What makes MRSA (Methicillin-resistant Staphylococcus aureus) different from a regular staph infection is that a staph infection is usually treated with Methicillin, and particular strains of staph have built up a resistance against that drug. Therefore, treatment with Methicillin (an antibiotic) does not cure the infection. Thus, the staph infection is given the title of MRSA.
Now one of the known super-bugs of our time, MRSA (Methicillin-resistant Staphylococcus aureus) has claimed approximately 20,000 lives in the United States alone (2012 data).
Due to the resistance that MRSA has to the strong antibiotic Methicillin, patients diagnosed with MRSA are almost two times as likely to die compared to people with a regular staph infection.

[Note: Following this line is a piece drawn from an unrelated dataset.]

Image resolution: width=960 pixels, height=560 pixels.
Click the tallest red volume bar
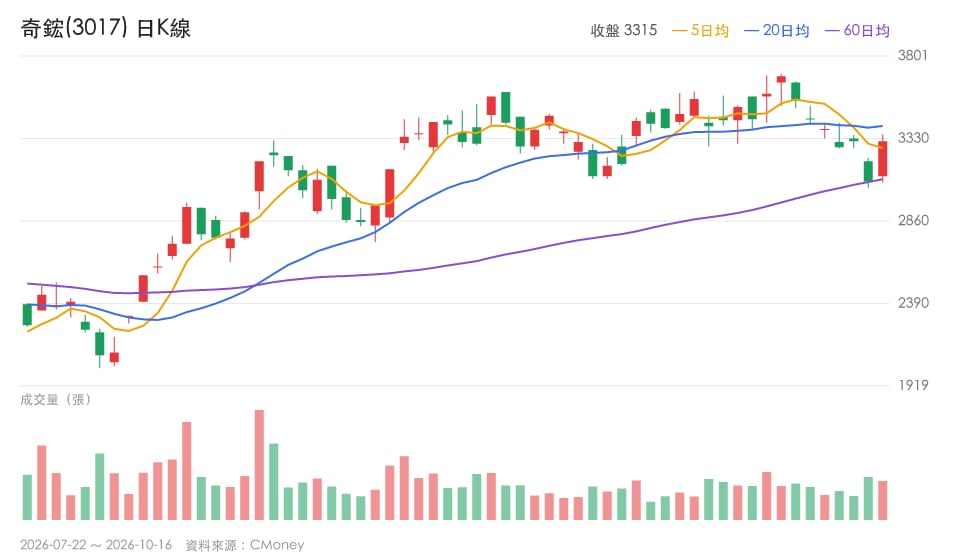click(x=260, y=465)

A recent estimate from the Centers for Disease Control and Prevention (CDC) has released information estimating that nearly 370,000 hospitalizations have been attributed to MRSA cases here in the United States, in 2012 alone.
Due to the alarming spread of MRSA infections here in the United States, the healthcare industry has estimated that it costs around 4.5 billion to treat hospitalizations associated with MRSA.